J'ai pris un énorme plaisir à lire le roman "Touriste" de Julien BLANC-GRAS. D'ailleurs est-ce vraiment un roman ou des moments de vie bien vécues par ce journaliste tant les situations sont criantes, et d'"authenticité" et d'humeur particulière?
Le narrateur nous amène épisode par épisode sur des continents différents. L'importance est donné aux hommes, autochtones ou touristes, aux situations et quiproquos avec l'étranger, et non aux monuments et ou "appels touristiques".
Le propos est efficace, plein d'humour, de pertinence, d'un grain de folie aussi et de beaucoup, beaucoup de rêve en marche. La géographie comme un rêve d'enfant et cette volonté de la vivre, d'aller ailleurs pour découvrir où habitent les autres individus, est ici présentée sous son aspect la plus dynamique. Nous sommes en immersion, loin des chemins balisés et des formules de groupe.
Il y a déjà cet enfant, ce jeune homme et ses rêves: de la géographie vivante, de l'escapade. Le partir comme une aventure mais aussi une façon de vivre. Le voyage qui forme la jeunesse n'est pas ici le moteur... ou pas tant. Les voyages d'étudiant, ceux d'exploration ou de défis sont ici relégués, pour d'autres. Oui, ce fut un peu de cela mais surtout une envie de découvrir les hommes beaucoup plus que de se former, une irrésistible envie de mouvement, de sortir de chez soi, de liberté.
Le livre surfe aussi sur la veine écologique, bobo et spirituel sans s'y embourber... parce que l'auteur se joue de la recherche de sens mais marque plus une attirance pour l'itinérance à la rencontre des autres. L’humanitaire, les temples et ashrams, la spiritualité d'un sport... tout prête à sourire mais aussi à réflexion.

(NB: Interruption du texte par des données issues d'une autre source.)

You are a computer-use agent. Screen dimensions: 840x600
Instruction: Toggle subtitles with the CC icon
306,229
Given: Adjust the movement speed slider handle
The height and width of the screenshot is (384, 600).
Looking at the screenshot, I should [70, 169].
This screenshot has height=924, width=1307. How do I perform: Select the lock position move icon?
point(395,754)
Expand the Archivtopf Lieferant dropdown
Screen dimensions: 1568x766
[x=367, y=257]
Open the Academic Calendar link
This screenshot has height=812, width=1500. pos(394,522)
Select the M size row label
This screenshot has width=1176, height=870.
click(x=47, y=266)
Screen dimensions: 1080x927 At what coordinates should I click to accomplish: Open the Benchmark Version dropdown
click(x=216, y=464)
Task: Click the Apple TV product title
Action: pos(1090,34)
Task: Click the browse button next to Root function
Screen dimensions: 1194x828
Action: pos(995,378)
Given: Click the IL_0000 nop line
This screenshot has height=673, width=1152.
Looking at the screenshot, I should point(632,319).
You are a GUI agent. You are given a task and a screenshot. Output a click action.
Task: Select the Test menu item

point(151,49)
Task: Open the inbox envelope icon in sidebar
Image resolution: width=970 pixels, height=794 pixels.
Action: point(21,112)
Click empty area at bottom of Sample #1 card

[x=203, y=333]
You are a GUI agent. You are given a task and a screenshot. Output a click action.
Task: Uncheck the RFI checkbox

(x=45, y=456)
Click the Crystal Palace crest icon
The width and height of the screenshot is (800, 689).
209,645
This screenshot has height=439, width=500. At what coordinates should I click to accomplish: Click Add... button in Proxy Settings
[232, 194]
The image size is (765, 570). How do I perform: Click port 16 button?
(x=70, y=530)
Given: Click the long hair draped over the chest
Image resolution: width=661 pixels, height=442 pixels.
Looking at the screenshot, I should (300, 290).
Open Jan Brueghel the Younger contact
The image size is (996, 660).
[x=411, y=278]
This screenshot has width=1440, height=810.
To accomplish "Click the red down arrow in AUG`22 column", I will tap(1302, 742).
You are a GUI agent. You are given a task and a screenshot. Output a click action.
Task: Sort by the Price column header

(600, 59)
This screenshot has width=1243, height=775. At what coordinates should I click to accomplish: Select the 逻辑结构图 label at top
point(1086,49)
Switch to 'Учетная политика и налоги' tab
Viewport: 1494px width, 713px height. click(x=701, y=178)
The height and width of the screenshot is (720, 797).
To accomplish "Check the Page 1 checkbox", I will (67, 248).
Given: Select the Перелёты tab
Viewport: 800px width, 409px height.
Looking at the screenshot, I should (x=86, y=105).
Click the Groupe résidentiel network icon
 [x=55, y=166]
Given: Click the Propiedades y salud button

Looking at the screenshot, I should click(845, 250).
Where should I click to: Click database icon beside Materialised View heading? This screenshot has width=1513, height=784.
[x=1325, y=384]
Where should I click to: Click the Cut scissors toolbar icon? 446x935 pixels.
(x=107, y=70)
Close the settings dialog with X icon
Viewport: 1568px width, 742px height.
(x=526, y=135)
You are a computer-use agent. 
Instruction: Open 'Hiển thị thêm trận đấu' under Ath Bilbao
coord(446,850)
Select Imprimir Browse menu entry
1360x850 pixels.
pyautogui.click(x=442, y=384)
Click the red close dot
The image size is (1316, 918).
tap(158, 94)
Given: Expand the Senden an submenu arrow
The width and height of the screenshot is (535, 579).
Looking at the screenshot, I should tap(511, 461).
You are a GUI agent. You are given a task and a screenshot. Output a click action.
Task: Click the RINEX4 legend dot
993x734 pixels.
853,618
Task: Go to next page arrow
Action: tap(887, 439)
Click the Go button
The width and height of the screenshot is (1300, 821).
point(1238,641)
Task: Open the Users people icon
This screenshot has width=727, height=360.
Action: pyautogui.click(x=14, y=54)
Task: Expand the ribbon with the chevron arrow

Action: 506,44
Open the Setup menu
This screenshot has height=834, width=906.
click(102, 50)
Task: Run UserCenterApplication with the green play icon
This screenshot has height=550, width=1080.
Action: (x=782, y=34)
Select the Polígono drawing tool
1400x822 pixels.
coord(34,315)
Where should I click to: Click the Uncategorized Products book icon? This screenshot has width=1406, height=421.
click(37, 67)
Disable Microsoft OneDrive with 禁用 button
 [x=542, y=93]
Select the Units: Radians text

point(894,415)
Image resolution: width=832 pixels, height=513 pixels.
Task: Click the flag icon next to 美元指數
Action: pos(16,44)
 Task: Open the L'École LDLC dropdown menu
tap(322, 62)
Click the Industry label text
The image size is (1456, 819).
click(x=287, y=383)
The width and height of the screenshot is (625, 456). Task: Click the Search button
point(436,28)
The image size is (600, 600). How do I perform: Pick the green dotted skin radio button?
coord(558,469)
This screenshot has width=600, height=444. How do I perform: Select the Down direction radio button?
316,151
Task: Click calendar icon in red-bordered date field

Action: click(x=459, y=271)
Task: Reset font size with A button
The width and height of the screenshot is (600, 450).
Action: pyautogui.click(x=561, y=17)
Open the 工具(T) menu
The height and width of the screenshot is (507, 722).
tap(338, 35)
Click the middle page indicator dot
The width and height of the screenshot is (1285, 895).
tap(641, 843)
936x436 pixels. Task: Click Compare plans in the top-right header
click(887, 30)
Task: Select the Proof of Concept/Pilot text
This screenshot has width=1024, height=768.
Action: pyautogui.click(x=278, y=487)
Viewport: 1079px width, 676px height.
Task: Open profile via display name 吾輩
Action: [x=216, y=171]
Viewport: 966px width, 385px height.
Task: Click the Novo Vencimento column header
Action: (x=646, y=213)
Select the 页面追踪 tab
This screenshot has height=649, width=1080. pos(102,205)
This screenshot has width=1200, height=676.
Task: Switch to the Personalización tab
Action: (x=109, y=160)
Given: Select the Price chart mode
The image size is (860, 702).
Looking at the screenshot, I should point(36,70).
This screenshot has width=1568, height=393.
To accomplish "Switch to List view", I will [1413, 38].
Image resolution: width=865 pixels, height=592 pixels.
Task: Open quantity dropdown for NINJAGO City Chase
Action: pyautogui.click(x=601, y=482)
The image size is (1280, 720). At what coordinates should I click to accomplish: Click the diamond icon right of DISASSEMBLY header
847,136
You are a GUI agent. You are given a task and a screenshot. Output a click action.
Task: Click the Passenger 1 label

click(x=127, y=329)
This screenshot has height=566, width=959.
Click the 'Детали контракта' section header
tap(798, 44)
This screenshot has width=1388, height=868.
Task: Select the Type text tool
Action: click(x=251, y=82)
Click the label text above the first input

La liberté de circulation des hommes, le rapport à l'immigré, à l'autre, au sans papier. Le rapport au travail et ce que l'on veut montrer de son pays apparaissent entre les lignes: de la dignité humaine, de la survie, de la sécurité (ou non). Par le biais de ce roman, de ce narrateur journaliste, nous avons quelques aspects d'initiatives locales mais ce sont juste des rencontres, des instants "t".
Mais c'est aussi une approche du tourisme, du nomade aux premiers voyages sans raisons économiques. Et ce que le tourisme est devenu: un sport de masse, une affaire de gros sous. L'auteur prend un malin plaisir à nous montrer l'ironie des situations : les attrapes touristes, les magouilles, le manque d'authenticité, les reconstitution pour appâter le client, les lieux isolés où l'on rencontre... les touristes.
Alors oui un roman émouvant, ironique, cinglant quelque fois mais surtout très très attachant.